Derivative Finanzinstrumente
Die aufgrund der Fair Value Bewertung von derivativen Finanzinstrumenten anfallenden Gewinne und Verluste werden im Fall von Cashflow Hedges erfolgsneutral im sonstigen Konzernergebnis erfasst. Die Ergebnisse der nicht in effektiven Hedge-Beziehungen befindlichen Derivate werden erfolgswirksam in der Gewinn- und Verlustrechnung ausgewiesen.

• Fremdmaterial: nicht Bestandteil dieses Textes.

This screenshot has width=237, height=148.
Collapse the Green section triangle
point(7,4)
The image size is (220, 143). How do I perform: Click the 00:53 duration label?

Vor Berücksichtigung von latenten Steuern zum 31. Dezember 2015 sind keine Cashflow Hedges mit einem Marktwert mehr vorhanden und damit nicht direkt im Eigenkapital erfasst (Vorjahr: -39 T Euro). Die Veränderungen in Höhe von 39 T Euro (Vorjahr: 174 T Euro) wurden im sonstigen Konzernergebnis erfasst. Im gleichen Zeitraum fand keine ergebniswirksame Buchung aus dem Eigenkapital in die Gewinn- und Verlustrechnung statt. Die aus den Devisentermingeschäften resultierenden Beträge werden in den sonstigen betrieblichen Erträgen und Aufwendungen und die Beträge aus dem Zinsswap im Zinsergebnis ausgewiesen.
Zum 31.12.2015 waren keine Devisentermingeschäfte bei FRIWO abgeschlossen.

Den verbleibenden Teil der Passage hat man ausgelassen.